_Task objective:_ From the line with "Task: Click the 10.101.0.0/16 value text" to the end of the data below, restate each line word for word, both ends included, without the pictures.

_Dataset entries:_
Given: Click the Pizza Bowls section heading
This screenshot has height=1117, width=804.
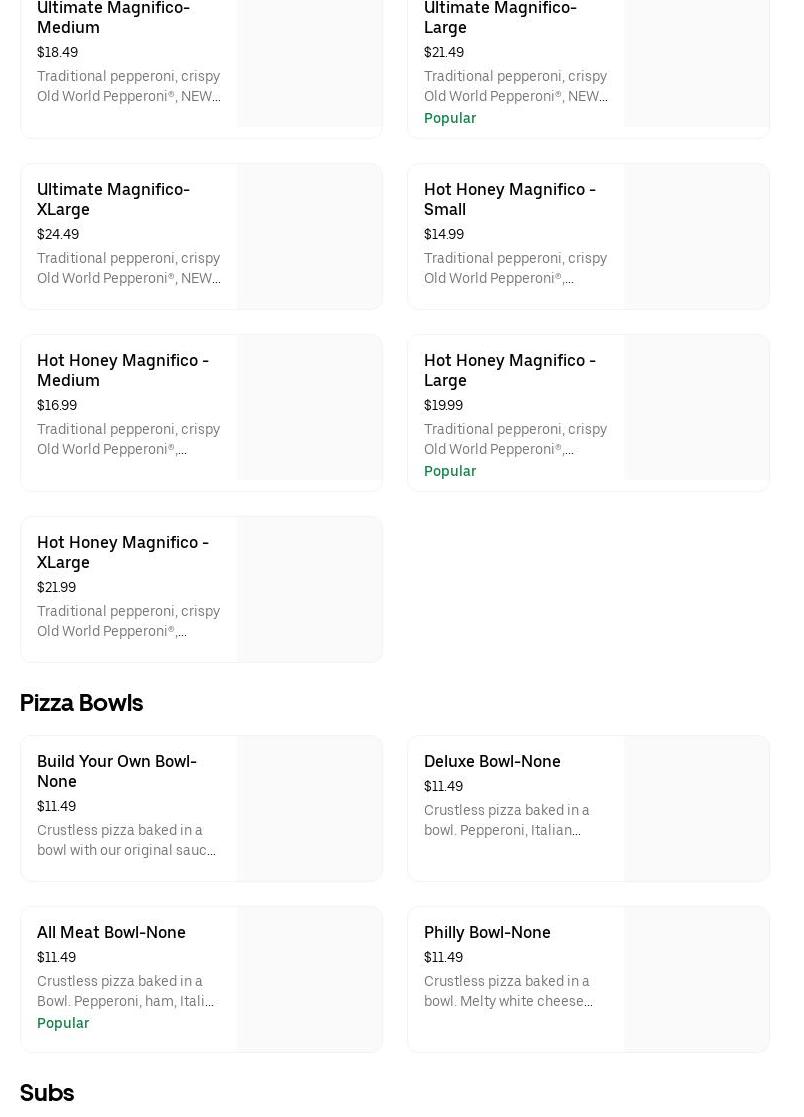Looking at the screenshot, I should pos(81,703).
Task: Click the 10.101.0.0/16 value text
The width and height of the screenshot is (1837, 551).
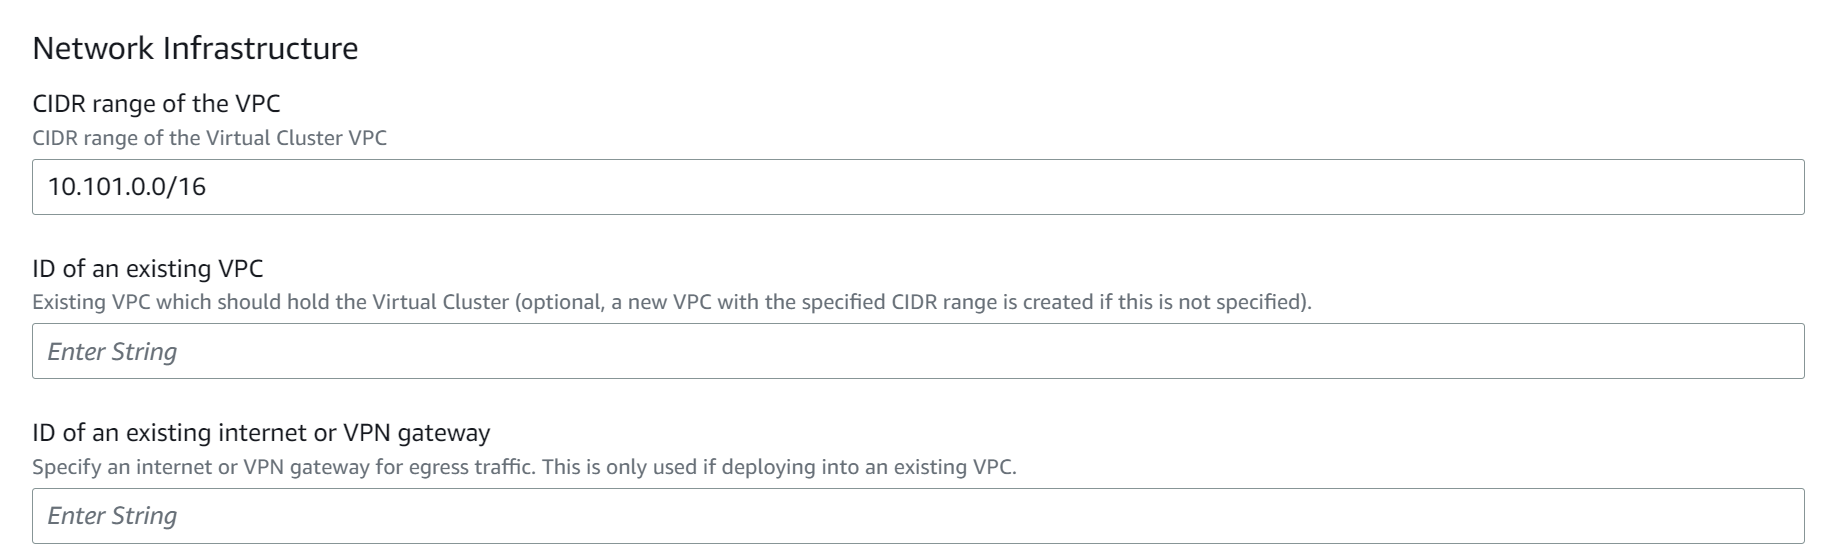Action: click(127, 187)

_Response for this exercise:_
Task: Click the 10.101.0.0/16 value text
The width and height of the screenshot is (1837, 551).
Action: click(127, 187)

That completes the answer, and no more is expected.